Dedekind complete ⇒ Sequentially complete Let F be an ordered field with least upper bound property.
1.Let $\alpha: \mathbb{N} \to F$ be a Cauchy sequence.
Since F is an ordered field, $x$ is bounded both above and below.
2.By assumption and dual of it, $A$={$\alpha(n)$|$n\in \mathbb{N}$} has a inf $a_0$ and sup $b_0$.
3.F is Archimedean
4.If subsequence of a Cauchy sequence is convergent to $a\in F$ then the Cauchy sequence is convergent to $a\in F$
These are all i know.. How do I prove all Cauchy sequences are convergent in $F$?
Please consider my level. I want quite a direct proof not mentioning any topology & Cauchy net.
*Comment button is not available to me now, (I don't know why), so i write this here.
I just proved it with facts that (i)every cauchy sequence is convergent in the set of Cauchy reals and (ii)there exists a bijective homomorphism between two dedekind complete fields and (iii)the set of Cauchy reals is dedekind complete.
Let $x:i→x(i):\mathbb{N}→F$ be a cauchy sequence in dedekind complete field $F$. Then use the bijective homomorphism $f$ to show that $x':i→f(x(i))$ is a cauchy sequence in the set of Cauchy reals. By the fact (i), $x'$ is convergent. Since inverse of $f$ is also homomorphism, use this to show that $x$ is convergent.
 A: First of all this is not really a field theory question, but rather an honors calculus / basic real analysis question.  Essentially you want a proof that a Cauchy sequence of real numbers is convergent, in particular a proof which relies on the least upper bound axiom (Dedekind completeness).
A (rather standard) approach to this can be found for instance in Chapter 10 of these notes.  The main ingredient that you seem to be missing is the Bolzano-Weierstrass Theorem: in a Dedekind complete ordered field, every bounded infinite sequence admits a convergent subsequence.  Do you see how this combines with what you stated that you already know to solve the problem?
The aforelinked notes contain (of course) a proof of Bolzano-Weierstrass.  Following the way I was taught this material some years ago, I favor the approach via the Rising Sun Lemma: any infinite sequence (in any linearly ordered set!) admits a monotone subsequence.  Thus you reduce to the fact that in any Dedekind complete ordered field any bounded monotone sequence converges (to its supremum / infimum).
Since you are thinking in terms of ordered fields, you might be interested to know that in an ordered field $F$, the following are equivalent:
(i) (Dedekind completeness) Every nonempty bounded above subset has a least upper bound.
(ii) Every bounded increasing sequence converges to its supremum.
(iii) (Bolzano-Weierstrass) Every bounded sequence admits a convergent subsequence.
A: Let $c_0 = \frac{a_0 + b_0}2$ (Note that an ordered field has characteristic 0, so $2 = 1+1$ is invertible in $F$). If $[a_0, c_0]$ contains infinitely many $\alpha(n)$, then let $a_1 = a_0$, $b_1 = c_0$, otherwise $a_1 = c_0$, $b_1 = b_0$. Now set $c_1 = \frac{a_1 + b_1}2$. 
Continuing inductively, we obtain sequences $(a_n)$, $(b_n)$ such that: 


*

*$[a_n, b_n]$ contains infinitely many $\alpha(k)$.

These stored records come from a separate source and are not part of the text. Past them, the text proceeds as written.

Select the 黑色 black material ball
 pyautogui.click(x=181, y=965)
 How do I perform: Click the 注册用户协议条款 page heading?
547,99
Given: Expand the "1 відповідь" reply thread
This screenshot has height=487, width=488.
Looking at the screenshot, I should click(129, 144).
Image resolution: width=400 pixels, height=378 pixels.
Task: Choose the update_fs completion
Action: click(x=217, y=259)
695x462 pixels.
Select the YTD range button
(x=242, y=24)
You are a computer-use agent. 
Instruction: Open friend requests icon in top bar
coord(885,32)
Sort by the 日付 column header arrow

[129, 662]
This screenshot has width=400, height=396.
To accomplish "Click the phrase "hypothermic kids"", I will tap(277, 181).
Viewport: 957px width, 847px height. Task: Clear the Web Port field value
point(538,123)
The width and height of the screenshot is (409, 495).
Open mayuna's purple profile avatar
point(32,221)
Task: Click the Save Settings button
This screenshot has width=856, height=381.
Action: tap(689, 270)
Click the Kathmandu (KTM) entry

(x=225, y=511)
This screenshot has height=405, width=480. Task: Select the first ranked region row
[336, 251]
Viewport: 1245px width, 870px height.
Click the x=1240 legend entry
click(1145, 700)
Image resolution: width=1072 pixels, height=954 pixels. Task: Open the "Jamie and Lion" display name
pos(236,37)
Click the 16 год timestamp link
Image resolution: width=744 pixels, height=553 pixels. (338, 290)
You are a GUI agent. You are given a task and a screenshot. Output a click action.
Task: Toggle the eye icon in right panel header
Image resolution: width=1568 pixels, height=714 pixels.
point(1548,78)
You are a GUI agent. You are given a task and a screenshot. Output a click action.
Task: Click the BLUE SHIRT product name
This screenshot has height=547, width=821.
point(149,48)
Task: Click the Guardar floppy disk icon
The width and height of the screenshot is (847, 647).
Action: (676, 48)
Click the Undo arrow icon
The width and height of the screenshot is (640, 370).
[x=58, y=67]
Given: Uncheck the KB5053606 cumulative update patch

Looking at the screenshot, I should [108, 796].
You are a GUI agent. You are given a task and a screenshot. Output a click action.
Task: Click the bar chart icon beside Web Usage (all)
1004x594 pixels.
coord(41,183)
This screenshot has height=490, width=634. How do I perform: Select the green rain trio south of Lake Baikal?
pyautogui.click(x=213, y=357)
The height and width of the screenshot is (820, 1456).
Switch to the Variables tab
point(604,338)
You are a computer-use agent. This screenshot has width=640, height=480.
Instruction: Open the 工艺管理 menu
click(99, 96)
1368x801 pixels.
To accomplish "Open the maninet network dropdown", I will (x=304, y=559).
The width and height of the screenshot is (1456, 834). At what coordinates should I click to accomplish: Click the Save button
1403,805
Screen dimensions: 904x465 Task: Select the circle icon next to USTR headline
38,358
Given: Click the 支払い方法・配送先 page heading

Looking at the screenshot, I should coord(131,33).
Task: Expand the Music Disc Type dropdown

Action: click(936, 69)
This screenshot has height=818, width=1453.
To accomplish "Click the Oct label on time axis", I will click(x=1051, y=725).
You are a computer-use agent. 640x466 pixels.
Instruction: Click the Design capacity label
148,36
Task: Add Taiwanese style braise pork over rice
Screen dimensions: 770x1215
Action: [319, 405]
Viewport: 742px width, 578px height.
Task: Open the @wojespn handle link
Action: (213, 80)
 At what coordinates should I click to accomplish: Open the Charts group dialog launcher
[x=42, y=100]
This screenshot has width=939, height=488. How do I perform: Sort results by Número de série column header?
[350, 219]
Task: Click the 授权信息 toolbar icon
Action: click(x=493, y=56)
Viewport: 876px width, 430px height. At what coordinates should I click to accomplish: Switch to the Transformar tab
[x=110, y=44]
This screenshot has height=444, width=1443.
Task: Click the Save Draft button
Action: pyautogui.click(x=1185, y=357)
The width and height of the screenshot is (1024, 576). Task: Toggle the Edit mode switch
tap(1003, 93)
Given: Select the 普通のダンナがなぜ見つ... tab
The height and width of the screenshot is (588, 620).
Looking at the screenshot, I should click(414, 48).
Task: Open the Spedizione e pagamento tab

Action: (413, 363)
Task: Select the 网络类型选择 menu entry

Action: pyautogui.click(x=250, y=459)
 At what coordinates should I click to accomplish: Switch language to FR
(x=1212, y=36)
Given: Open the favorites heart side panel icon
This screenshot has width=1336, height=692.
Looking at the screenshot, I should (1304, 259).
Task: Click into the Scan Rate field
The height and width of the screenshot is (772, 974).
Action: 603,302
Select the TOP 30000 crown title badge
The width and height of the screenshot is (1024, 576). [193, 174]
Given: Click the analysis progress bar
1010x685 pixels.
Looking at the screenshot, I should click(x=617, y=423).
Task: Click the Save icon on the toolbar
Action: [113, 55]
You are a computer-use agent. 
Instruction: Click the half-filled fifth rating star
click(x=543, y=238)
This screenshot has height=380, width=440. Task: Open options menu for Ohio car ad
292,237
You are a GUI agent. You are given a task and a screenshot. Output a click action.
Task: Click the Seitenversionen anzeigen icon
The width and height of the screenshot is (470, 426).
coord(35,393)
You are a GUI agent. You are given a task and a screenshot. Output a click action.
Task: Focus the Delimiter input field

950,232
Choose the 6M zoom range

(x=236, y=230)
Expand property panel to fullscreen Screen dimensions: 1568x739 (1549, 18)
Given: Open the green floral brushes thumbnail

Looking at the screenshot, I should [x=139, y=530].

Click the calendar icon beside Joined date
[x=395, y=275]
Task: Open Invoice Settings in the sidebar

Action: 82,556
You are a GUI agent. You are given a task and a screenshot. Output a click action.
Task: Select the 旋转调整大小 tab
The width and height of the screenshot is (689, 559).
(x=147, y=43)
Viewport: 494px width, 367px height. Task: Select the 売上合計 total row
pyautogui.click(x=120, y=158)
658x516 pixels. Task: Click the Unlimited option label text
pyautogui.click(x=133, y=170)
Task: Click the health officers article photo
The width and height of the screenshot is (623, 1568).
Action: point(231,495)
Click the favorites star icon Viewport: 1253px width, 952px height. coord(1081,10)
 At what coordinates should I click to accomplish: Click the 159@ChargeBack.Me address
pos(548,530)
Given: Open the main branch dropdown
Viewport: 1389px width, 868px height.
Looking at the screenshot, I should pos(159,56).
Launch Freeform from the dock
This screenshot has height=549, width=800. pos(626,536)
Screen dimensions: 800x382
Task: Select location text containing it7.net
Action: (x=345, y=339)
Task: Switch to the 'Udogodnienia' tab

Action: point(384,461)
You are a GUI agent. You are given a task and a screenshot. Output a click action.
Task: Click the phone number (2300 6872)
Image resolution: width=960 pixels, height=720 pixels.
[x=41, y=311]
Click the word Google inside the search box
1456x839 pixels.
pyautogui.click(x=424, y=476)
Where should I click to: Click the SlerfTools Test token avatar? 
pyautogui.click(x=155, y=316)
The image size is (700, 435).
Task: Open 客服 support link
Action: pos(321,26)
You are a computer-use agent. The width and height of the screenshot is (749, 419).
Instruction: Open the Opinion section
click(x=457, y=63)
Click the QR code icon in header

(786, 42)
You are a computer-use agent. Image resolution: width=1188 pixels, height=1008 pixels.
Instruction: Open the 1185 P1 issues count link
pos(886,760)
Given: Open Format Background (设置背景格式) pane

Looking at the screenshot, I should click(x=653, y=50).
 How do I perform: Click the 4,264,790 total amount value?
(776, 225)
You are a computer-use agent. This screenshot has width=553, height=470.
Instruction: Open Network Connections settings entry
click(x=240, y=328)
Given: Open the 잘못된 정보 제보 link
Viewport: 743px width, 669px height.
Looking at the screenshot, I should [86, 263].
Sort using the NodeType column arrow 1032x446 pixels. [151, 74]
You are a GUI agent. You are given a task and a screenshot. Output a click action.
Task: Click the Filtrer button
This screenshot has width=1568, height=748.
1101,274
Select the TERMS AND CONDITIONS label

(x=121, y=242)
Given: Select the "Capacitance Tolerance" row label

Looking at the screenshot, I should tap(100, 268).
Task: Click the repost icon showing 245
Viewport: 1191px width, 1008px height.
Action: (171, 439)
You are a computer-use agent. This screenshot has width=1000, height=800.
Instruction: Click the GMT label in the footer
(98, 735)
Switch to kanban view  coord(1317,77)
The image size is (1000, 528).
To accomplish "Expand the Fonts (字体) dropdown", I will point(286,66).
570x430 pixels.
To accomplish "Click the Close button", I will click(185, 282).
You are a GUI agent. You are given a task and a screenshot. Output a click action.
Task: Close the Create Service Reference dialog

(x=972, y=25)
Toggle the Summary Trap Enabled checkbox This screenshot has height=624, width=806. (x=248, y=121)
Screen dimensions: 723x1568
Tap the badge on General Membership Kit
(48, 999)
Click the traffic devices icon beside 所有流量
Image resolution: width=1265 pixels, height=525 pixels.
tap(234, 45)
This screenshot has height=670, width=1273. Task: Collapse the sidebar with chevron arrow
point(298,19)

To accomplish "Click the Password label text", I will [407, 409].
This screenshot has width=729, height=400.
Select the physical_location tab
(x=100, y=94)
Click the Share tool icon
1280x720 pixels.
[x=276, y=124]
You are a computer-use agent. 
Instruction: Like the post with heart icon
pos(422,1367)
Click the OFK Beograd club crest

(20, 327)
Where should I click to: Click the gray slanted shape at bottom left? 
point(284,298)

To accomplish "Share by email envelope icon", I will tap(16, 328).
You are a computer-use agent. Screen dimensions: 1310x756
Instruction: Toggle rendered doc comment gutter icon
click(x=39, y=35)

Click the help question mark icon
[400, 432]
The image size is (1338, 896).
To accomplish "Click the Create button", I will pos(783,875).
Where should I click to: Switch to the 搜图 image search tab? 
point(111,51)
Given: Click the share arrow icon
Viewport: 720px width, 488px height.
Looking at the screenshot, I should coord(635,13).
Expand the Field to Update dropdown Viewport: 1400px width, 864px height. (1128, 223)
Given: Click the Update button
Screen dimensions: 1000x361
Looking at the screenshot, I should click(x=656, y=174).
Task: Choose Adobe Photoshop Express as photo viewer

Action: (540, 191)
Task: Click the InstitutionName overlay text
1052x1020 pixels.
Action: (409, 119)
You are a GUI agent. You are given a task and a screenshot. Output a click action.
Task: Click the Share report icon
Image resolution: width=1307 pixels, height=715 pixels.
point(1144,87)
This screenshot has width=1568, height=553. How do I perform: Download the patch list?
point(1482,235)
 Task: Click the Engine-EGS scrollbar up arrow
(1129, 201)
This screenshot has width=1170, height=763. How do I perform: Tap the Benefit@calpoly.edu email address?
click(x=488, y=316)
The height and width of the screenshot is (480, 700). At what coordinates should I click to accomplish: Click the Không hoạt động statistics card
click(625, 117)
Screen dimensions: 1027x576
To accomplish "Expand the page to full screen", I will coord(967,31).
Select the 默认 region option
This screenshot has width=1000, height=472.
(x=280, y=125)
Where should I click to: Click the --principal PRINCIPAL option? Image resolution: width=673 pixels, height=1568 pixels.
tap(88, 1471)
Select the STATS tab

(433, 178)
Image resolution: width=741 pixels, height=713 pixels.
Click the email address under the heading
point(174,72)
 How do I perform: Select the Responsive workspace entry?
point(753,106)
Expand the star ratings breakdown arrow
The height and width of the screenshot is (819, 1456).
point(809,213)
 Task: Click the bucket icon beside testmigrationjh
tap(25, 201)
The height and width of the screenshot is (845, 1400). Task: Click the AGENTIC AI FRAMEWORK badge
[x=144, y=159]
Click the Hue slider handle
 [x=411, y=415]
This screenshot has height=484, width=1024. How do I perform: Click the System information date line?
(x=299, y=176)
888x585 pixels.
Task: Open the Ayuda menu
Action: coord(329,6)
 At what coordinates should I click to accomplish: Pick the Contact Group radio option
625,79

*$b_n - a_n = \frac{b_0 - a_0}{2^n}$

*$a_{n} \le a_{n+1} \le b_{n+1} \le b_n$.


hold for each $n$.
Now let $a^* = \sup_n a_n$ (note that $a_n \le b_0$, so the sup exists) and $b_* = \inf b_n$. Then $a_n \le a^* \le b_* \le b_n$ for each $n$, so $b_* - a^* \le b_n - a_n = \frac{b_0 - a_0}{2^n}$. As $F$ is Archimedian, $b_* - a^* = 0$, i. e. $b_* = a^*$.
Set $k_0 := 1$, and for each $n$, given $k_n$ choose $k_{n+1} > k_n$ with $\alpha(k_{n+1}) \in [a_n, b_n]$ (which is possible since the latter interval contains infinitely many $\alpha(k)$). 
We will prove, that $\alpha(k_n) \to a_*$ (which, by 4., suffices). So let $\epsilon > 0$, as $F$ is Archimedian, there is some $N$ with $2^{-N} \le \epsilon(b_0 - a_0)$. For $n \ge N$ we now have $\alpha(k_n) \in [a_N, b_N]$ and $a^* \in [a_N, b_N]$, hence $|a_n - a^*| \le b_N - a_N \le 2^{-N}(b_0 - a_0) \le \epsilon$.